# What to work on
Locate every line in the material below that contains the word "icon" and copy each of those lines out in full.

# Items
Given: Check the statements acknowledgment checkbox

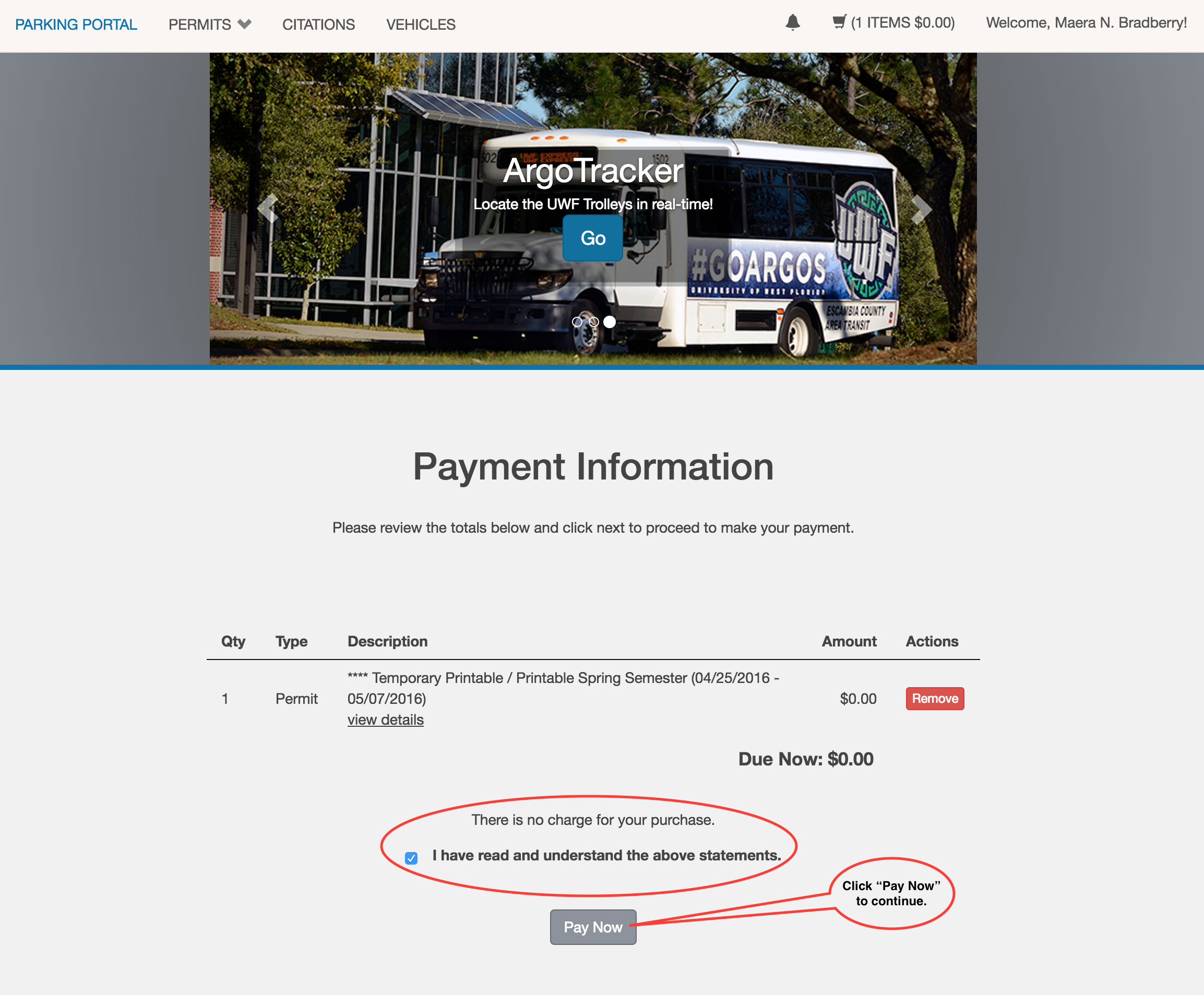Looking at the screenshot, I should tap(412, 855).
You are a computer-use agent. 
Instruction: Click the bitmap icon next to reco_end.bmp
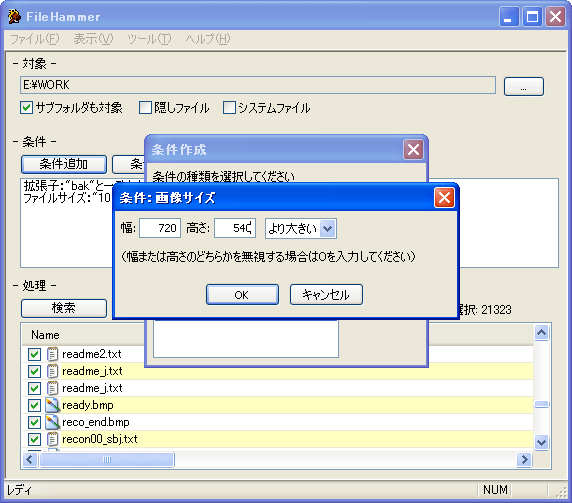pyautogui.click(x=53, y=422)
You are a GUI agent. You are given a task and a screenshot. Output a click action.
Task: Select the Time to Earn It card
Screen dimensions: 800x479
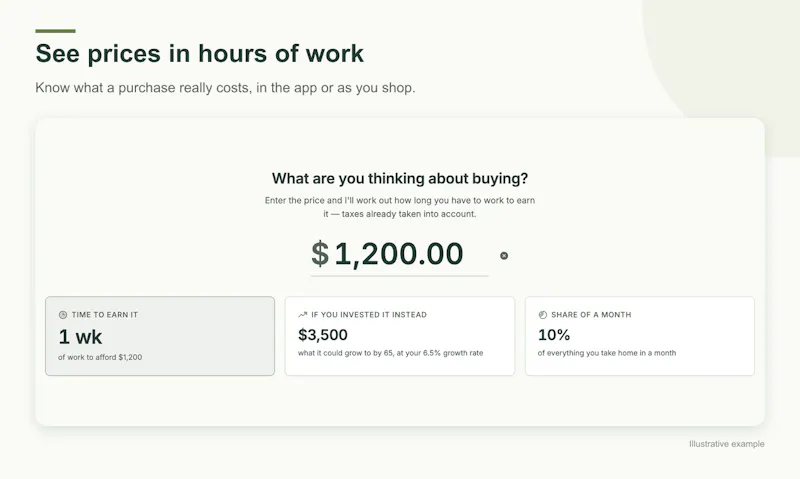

--

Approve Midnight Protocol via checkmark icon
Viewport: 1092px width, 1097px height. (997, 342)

# Answer for this exercise
Instruction: Click the bitmap icon next to reco_end.bmp
Approve Midnight Protocol via checkmark icon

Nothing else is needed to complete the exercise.